There was a certain royal official whose son was ill at Capernaum. When this man heard that Jesus had come from Judea into Galilee, he went to Him and pleaded with Him to come down and heal his son, for he was about to die.
Jesus told him, “Unless you people see signs and wonders, you will not believe.”
“Sir,” the official said to Him, “come down before my boy dies!”
“Go,” Jesus told him, “your son will live.” The man believed what Jesus said to him and departed.
While he was still going down, his slaves met him saying that his boy was alive. He asked them at what time he got better.
“Yesterday at seven in the morning the fever left him,” they answered. The father realized this was the very hour at which Jesus had told him, “Your son will live.” Then he himself believed, along with his whole household.
Jesus was, of course, the promised Messiah. His teaching while He walked the earth focused on the Kingdom of God. Many of the miracles He performed were simply signs to verify who He was. As Messiah, His desire was that people (His people -the Jews) would see the miracles and listen to His teaching and understand that His Kingdom was spiritual, and that by believing in who He was and accepting His teaching they could enter into a whole new experience and understanding with God because the Kingdom had arrived. That was His desire.

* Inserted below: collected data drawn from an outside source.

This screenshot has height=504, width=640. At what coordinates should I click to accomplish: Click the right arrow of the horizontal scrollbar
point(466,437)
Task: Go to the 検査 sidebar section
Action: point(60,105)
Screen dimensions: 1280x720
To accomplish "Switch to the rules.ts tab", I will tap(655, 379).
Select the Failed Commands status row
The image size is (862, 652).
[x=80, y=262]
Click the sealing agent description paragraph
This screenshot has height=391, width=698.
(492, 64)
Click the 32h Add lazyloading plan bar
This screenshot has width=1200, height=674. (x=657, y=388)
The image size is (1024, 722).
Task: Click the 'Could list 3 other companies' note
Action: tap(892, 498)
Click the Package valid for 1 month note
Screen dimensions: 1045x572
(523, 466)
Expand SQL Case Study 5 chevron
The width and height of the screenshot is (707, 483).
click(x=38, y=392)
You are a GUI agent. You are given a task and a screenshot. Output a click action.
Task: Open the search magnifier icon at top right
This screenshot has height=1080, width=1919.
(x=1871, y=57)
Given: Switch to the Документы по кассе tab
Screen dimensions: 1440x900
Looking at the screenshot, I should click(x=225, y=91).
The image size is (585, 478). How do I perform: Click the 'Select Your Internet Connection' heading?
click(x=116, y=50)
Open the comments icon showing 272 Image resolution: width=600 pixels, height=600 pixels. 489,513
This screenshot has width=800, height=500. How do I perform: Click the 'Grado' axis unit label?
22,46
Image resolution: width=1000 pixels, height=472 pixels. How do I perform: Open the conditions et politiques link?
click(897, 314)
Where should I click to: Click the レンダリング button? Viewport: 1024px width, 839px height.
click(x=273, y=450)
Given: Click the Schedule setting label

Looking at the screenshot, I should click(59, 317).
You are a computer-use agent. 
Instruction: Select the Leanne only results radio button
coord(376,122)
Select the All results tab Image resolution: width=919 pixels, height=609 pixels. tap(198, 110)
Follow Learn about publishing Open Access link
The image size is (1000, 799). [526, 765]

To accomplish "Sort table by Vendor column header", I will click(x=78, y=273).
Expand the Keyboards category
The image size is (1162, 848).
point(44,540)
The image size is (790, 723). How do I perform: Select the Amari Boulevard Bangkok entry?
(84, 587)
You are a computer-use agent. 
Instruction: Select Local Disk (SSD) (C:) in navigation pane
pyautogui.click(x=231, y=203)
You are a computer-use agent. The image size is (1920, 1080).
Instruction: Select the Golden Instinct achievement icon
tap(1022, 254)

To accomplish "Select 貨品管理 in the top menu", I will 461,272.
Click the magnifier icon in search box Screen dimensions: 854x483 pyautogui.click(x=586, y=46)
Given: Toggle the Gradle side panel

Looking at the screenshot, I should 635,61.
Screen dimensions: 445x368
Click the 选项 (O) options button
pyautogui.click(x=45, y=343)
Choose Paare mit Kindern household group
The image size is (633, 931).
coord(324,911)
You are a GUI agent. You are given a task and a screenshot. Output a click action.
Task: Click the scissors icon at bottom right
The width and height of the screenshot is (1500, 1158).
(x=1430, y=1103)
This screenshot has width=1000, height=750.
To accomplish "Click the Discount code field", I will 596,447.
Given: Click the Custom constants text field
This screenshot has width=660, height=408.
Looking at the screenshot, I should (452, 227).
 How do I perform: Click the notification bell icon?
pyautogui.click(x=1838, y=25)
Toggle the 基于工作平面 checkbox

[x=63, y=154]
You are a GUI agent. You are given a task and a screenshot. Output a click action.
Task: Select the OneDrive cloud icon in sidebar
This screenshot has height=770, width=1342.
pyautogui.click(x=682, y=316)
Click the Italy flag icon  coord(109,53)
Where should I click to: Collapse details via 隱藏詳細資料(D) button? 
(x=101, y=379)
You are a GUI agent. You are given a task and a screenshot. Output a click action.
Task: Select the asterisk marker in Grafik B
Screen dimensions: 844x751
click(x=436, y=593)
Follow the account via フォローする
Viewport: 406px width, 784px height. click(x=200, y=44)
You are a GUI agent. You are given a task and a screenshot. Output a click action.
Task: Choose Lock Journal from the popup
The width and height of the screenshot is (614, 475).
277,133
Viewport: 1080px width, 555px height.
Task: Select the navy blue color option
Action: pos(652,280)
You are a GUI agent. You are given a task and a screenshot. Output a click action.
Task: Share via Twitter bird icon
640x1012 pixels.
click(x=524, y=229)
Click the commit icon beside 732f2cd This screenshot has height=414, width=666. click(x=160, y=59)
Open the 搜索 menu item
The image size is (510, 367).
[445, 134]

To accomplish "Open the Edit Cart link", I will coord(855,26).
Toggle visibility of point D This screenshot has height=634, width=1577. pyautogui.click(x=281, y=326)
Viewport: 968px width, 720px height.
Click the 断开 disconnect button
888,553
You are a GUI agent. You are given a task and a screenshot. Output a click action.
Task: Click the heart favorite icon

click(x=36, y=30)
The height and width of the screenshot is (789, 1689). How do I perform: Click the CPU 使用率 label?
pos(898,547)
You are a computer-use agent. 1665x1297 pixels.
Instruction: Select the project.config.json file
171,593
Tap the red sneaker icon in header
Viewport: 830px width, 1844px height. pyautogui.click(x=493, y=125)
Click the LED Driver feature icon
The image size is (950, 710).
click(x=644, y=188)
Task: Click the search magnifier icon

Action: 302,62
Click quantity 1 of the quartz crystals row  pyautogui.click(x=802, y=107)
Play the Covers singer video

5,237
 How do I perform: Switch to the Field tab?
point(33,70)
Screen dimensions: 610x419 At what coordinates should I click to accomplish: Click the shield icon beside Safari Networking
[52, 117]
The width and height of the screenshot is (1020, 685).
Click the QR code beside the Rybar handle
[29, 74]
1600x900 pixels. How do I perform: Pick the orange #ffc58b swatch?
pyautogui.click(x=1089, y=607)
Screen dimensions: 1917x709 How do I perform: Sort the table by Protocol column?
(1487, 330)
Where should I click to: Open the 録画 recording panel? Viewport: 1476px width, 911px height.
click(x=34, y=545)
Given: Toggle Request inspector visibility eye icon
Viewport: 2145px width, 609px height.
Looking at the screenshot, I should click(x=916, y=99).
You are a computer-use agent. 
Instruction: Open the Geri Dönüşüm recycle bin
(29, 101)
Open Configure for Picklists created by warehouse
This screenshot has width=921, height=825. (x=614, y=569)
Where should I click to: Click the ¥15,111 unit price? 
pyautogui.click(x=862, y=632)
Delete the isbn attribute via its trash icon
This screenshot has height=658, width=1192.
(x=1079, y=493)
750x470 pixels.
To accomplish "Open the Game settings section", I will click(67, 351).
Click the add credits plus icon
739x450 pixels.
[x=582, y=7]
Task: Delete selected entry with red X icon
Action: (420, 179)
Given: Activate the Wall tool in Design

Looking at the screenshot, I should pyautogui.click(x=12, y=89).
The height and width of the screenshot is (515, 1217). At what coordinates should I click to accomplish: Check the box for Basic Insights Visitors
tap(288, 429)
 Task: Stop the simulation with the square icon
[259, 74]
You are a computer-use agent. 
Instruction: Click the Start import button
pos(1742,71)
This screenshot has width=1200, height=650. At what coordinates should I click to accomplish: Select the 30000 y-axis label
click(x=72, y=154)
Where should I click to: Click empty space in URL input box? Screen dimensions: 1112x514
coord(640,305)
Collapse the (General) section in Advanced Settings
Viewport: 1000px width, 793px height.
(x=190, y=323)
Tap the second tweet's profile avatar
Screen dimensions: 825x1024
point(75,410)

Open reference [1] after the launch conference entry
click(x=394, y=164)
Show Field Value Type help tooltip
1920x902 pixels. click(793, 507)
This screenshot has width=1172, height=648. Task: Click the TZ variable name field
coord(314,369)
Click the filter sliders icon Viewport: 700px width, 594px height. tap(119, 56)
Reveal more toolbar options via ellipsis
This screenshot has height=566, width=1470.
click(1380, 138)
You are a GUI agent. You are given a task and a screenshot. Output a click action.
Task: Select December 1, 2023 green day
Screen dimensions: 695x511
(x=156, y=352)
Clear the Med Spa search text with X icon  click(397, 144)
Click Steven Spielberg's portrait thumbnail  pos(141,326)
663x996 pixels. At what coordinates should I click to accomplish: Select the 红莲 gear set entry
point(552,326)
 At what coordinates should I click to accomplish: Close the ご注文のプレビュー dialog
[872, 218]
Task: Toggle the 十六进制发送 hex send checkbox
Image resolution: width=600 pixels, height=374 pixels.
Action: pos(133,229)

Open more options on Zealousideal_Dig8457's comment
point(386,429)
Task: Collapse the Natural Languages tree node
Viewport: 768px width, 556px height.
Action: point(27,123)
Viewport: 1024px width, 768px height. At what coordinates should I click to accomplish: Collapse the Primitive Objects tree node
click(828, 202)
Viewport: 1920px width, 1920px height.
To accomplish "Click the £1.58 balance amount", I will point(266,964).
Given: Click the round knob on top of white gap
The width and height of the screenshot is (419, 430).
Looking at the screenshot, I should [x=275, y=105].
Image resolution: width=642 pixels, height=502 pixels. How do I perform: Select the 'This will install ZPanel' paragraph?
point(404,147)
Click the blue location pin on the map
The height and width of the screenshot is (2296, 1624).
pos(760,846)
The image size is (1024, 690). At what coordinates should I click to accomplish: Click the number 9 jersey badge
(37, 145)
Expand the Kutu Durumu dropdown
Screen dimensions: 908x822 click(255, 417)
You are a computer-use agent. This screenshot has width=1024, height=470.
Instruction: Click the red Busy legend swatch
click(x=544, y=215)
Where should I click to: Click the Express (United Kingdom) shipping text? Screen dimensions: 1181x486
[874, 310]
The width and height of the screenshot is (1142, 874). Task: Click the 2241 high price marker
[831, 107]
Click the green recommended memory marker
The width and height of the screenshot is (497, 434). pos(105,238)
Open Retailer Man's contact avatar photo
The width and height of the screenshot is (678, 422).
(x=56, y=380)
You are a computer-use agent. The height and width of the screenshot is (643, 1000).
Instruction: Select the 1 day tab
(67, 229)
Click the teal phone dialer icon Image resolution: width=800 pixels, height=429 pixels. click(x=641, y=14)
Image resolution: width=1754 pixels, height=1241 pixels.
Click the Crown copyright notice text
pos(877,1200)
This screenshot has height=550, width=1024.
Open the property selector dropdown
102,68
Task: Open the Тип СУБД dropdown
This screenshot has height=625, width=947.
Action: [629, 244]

His experience, however, was that people were not very much interested in a spiritual kingdom. People enjoyed seeing miracles and wonders and they longed for freedom from bondage to Rome, but they didn't much care for the reality of the actual Kingdom or the actual Messiah.
Although Jesus' statement to the dying boy's father seems a little curt, it is true. People did not easily believe the actual truth. Nicodemus who had met with Jesus at night, believed that Jesus was from God, but at first could not accept the truth of the Kingdom. The Samaritan woman's first response to a spiritual invitation was purely physical. People wanted signs and wonders, not truth.
Nevertheless, Jesus had a Kingdom sized compassion. Even though people were not ready to accept the whole truth, He preached the Good News; He delivered the demonically oppressed; He brought dignity and justice to the downtrodden; He brought freedom to those living in spiritual bondage; He healed the sick. And as a result, some believed.
We are not so different than Nicodemus or the Samaritan woman or this court official. We sometimes need convincing. We need to experience the reality of the Kingdom before we believe it. Because Jesus still has a Kingdom compassion, He allows us to experience first and believe second. Once we have experienced the reality of the Kingdom, however, we need to live it out. We need to preach the Good News, and deliver the demonically oppressed, and give dignity and respect to the poor, and set free those who live in bondage, and heal the sick. This is what Jesus did, and it is what we are now called and empowered to do. The world doesn't know it and certainly doesn't understand it, but the world depends on it. This isn't just about religion, it is about the actual Kingdom of God as Jesus taught it and demonstrated it. We are His Body. We are His presence in this world. We need to live in His Kingdom.